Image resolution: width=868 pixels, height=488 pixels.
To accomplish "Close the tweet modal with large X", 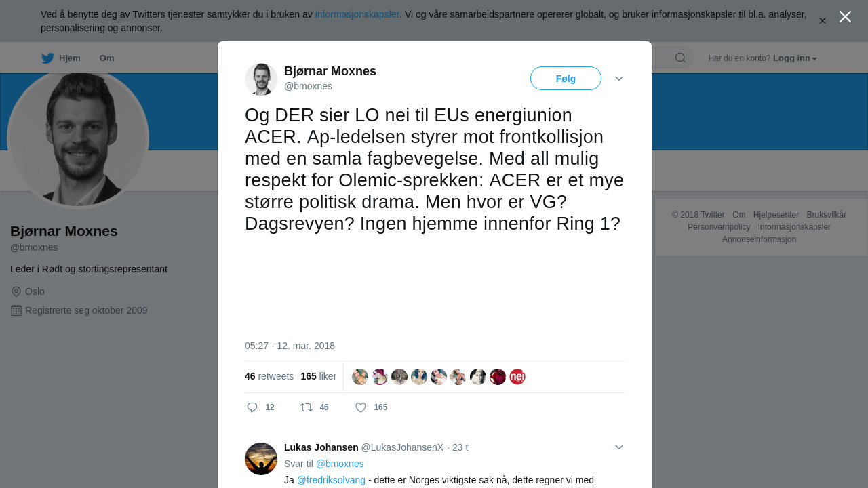I will click(845, 16).
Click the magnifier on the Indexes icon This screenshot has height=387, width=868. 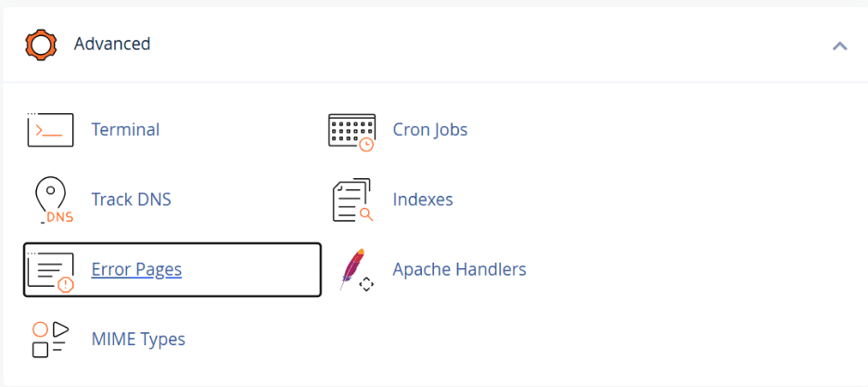point(366,215)
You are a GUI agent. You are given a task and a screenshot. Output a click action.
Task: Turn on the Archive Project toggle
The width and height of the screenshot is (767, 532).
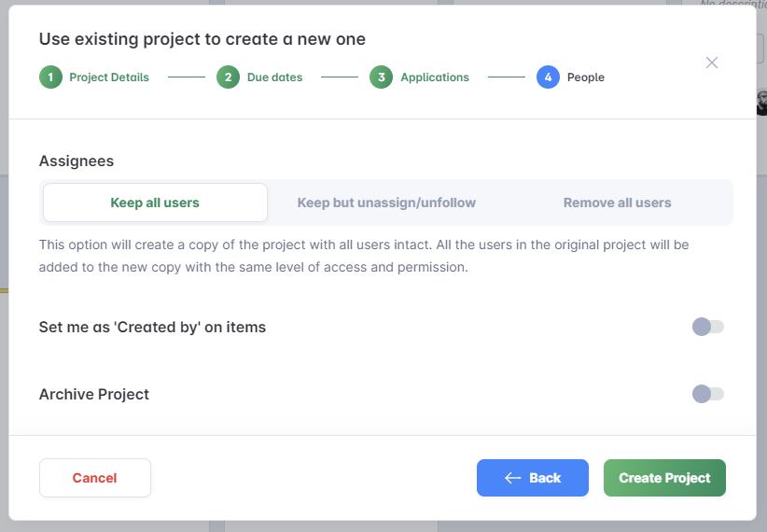(707, 394)
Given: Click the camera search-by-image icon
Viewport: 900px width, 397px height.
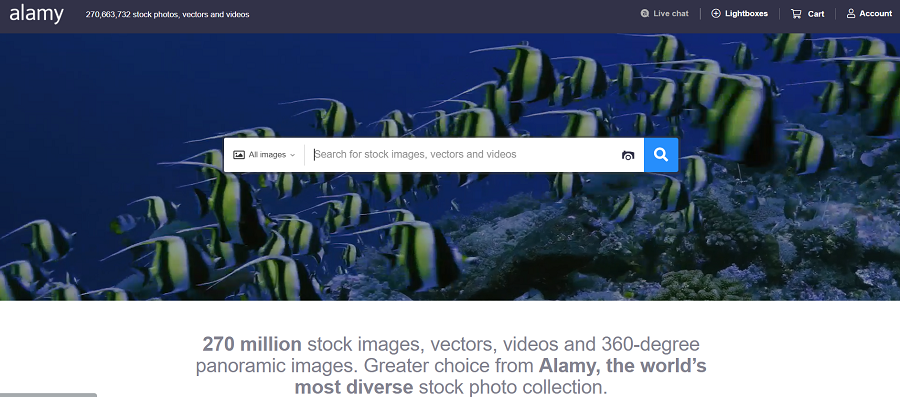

────────────────

TASK DESCRIPTION: Exactly the lines from the one with "The width and" to the last line of the listing are wanted, both ends included and pictures excluded.

WORKED SOLUTION:
The width and height of the screenshot is (767, 532).
(707, 394)
Given: Click the camera search-by-image icon
Viewport: 900px width, 397px height.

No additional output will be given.